### WHAT YOU NEED TO DO
Restate word for word the lines below, from the one containing "Click the 查询 search button" through the final line, with no pictures included.

(Pixel coordinate grounding data)
+--
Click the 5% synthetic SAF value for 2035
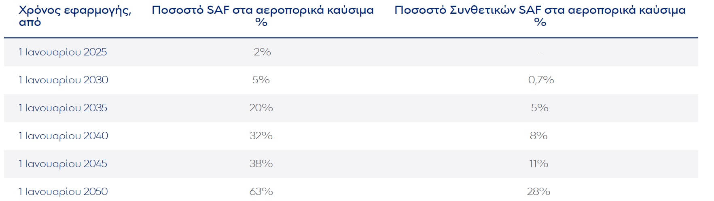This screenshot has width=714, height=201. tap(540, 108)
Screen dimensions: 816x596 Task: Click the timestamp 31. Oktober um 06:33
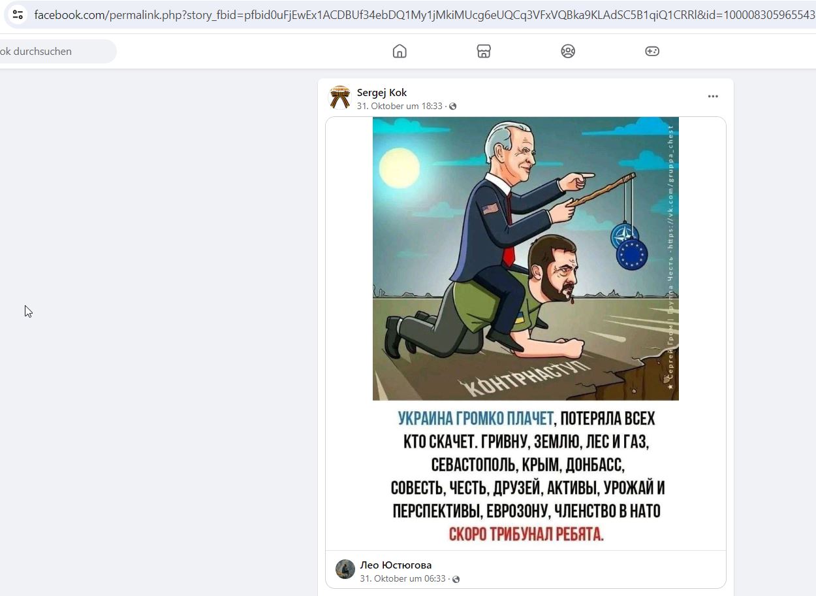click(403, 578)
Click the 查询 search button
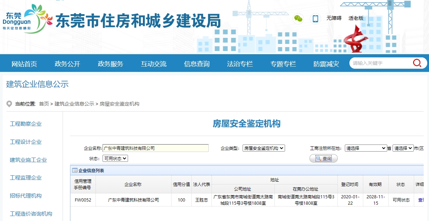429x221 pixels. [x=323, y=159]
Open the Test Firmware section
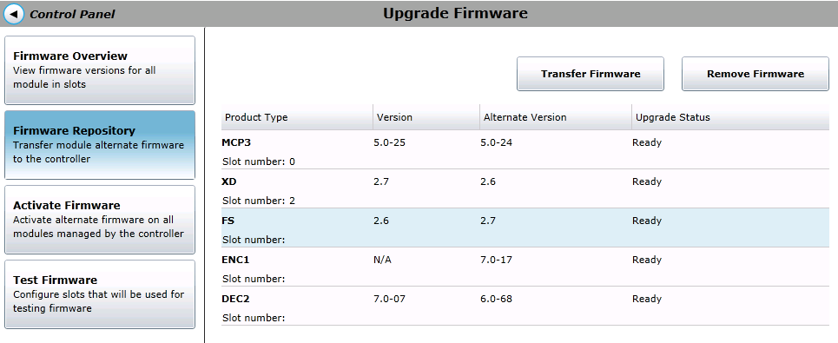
+--
### TASK ANSWER
Click the 查询 search button
429x221 pixels. [x=323, y=159]
Open the Test Firmware section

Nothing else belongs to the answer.